TALKING of the jasmine rice I think I prefer Maharashtra’s ambe mor rice any day and was delighted to find it at one of the venues of the just over Serendipity Arts Festival. There was a Farmer’s Market put up at the Children’s Park (down Campal promenade more or less opposite the Old GMC building) and it had a lot to offer. This place was so delightful that I felt like going out here to lunch every day while the festival was on. A real cool shade-filled retreat and one of the draws was a vegetarian buffet meal cooked in simple traditional style by community cooks of the Sahyadri region – `300 a cover but I enjoyed it with all the unpolished rice, masoor and matki preparations, sabzi, chutney, papad dal, black rice pudding and so on.
Triple O Farms were showcasing rice varieties of India and also on sale were hand polished rice in half and kilo packs.
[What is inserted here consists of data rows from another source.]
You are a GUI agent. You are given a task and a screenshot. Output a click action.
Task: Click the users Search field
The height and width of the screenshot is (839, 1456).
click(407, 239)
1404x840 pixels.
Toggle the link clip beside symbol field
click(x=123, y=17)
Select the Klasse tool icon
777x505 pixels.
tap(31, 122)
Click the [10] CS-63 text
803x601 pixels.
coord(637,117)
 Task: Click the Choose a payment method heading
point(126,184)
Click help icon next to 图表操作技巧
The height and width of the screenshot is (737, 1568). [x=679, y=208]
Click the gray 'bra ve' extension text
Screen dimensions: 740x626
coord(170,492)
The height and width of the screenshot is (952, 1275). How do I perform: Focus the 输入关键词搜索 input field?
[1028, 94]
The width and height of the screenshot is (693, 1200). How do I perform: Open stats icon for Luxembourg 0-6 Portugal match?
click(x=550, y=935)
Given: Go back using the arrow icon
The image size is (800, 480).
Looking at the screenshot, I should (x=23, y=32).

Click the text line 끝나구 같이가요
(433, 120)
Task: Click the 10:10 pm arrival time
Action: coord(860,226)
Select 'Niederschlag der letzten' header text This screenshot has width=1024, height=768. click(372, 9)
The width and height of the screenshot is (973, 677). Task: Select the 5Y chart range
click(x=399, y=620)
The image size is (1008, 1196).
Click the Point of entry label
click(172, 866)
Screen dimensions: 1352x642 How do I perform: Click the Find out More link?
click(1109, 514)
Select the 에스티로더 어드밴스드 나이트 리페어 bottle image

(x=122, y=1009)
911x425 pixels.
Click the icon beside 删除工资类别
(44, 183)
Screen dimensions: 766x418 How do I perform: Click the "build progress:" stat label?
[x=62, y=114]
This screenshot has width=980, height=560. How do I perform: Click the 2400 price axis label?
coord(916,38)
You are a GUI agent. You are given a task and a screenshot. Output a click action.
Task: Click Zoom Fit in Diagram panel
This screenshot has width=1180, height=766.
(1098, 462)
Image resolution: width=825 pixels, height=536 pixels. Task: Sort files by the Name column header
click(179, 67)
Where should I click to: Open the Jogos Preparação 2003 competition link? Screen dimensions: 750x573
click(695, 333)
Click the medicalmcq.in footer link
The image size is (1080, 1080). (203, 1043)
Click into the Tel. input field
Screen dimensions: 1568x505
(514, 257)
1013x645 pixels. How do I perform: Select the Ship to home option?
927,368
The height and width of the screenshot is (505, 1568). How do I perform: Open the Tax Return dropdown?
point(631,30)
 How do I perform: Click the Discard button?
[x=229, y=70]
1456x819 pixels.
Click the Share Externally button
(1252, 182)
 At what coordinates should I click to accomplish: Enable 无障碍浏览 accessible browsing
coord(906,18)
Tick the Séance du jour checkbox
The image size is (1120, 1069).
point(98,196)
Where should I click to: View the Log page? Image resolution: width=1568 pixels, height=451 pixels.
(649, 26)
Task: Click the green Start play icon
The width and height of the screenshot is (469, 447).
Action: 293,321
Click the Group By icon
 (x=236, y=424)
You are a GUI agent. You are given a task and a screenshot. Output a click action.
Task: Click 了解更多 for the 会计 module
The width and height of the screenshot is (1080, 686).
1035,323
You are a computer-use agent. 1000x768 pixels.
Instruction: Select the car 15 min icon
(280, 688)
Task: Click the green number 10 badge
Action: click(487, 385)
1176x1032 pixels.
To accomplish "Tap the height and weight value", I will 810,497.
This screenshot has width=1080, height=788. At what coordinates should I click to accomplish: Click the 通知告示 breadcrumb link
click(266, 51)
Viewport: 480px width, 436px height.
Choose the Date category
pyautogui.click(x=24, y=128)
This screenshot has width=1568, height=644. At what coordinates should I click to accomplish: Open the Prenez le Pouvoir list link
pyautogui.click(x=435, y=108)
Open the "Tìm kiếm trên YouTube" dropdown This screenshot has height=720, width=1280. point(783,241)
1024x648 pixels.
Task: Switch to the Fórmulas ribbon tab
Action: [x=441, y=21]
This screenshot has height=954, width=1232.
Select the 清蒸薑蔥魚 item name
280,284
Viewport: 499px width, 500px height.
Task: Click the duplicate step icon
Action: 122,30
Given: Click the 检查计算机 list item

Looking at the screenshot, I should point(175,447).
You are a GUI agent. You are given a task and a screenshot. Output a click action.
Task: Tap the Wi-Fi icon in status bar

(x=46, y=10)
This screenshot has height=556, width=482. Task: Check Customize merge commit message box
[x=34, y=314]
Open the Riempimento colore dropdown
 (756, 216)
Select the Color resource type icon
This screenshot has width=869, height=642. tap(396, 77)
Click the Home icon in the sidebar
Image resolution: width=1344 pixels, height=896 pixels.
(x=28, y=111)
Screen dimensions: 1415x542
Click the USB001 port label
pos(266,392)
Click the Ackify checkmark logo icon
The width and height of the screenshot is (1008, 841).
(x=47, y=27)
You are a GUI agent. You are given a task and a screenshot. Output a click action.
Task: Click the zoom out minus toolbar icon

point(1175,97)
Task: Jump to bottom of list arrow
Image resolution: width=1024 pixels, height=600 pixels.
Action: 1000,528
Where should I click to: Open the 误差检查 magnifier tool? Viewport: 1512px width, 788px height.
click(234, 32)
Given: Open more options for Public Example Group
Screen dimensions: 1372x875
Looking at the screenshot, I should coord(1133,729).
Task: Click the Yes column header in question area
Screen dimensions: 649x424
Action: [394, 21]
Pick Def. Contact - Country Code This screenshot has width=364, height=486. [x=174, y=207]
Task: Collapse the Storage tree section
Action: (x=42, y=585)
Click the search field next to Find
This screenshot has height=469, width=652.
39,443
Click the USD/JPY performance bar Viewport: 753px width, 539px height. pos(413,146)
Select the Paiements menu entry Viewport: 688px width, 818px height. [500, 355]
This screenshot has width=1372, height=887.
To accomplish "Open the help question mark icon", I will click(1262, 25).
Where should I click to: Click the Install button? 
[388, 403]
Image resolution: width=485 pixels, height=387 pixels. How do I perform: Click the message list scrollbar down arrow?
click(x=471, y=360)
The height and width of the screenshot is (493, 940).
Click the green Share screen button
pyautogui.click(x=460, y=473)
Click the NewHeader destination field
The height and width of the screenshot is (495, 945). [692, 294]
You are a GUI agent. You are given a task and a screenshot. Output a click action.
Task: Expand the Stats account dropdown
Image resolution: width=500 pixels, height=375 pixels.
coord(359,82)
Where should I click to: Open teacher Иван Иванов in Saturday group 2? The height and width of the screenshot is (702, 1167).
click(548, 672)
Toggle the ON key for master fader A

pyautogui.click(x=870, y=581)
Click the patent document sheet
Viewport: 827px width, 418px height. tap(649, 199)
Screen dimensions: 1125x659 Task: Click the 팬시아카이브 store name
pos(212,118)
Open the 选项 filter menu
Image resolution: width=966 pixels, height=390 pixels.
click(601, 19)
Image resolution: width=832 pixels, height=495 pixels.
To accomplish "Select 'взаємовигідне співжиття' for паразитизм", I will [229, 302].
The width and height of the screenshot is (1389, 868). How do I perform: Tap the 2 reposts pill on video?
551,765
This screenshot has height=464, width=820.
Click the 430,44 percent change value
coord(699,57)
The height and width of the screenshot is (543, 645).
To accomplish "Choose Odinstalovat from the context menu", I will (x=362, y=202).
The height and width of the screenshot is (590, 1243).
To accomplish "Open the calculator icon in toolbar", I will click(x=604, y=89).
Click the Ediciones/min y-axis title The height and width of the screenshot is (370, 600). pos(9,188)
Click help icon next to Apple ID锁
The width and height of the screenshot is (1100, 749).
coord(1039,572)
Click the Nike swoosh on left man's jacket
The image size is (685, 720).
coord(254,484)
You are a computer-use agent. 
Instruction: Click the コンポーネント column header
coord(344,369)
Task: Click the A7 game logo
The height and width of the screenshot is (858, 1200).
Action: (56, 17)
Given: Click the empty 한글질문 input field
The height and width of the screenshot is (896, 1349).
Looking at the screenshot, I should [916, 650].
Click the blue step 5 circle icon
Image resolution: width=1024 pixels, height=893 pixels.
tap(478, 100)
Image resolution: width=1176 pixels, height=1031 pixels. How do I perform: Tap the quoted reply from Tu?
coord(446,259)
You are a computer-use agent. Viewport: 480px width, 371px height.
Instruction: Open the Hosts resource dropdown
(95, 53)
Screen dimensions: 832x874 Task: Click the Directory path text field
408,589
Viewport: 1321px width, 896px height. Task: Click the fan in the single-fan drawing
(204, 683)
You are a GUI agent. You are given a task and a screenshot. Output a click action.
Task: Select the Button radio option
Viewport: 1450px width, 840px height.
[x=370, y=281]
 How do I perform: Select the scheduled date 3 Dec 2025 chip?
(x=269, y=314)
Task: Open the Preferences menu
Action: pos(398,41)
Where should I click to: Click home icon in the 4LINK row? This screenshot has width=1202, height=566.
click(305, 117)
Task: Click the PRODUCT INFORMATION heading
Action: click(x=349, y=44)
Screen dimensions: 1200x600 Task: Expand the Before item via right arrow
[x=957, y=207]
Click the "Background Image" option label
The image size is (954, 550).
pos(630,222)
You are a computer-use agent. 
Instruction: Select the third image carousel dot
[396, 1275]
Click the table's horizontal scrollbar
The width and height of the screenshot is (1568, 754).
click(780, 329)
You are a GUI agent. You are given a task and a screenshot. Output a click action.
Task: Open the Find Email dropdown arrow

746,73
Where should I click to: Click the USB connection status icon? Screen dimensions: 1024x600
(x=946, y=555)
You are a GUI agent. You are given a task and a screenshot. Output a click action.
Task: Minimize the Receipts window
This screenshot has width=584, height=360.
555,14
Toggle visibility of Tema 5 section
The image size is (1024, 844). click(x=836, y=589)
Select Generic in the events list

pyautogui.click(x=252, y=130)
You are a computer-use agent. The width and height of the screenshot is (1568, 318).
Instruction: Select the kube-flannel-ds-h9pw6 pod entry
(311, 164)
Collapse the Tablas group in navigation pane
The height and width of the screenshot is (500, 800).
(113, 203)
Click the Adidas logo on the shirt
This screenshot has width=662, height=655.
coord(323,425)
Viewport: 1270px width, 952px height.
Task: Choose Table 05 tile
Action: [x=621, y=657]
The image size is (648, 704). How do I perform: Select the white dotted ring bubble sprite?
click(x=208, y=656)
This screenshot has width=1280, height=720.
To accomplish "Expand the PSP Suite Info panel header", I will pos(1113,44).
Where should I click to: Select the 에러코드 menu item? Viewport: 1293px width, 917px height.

I couldn’t make up my mind which to buy, the glossy red or the black and then I spied ambe more and couldn’t resist one of my favorite rice variety from Maharashtra – the rice acquires its faint but distinct aroma because it’s grown in paddy fields sharing ground with mango tree orchards, and hence the name “ambe more.” I went back to look again and again at the rice collection…(sigh)…black rice and red pinto beans go into the making of this utterly delicious steaming hot Indonesian/Malaysian breakfast porridge called “bubur chacha” (which you’ll find a lot of construction labor eating out in Sumatra) but I didn’t buy any because I knew I wasn’t going to make it at home. One of these find the recipe and do a bubur chacha if you wish.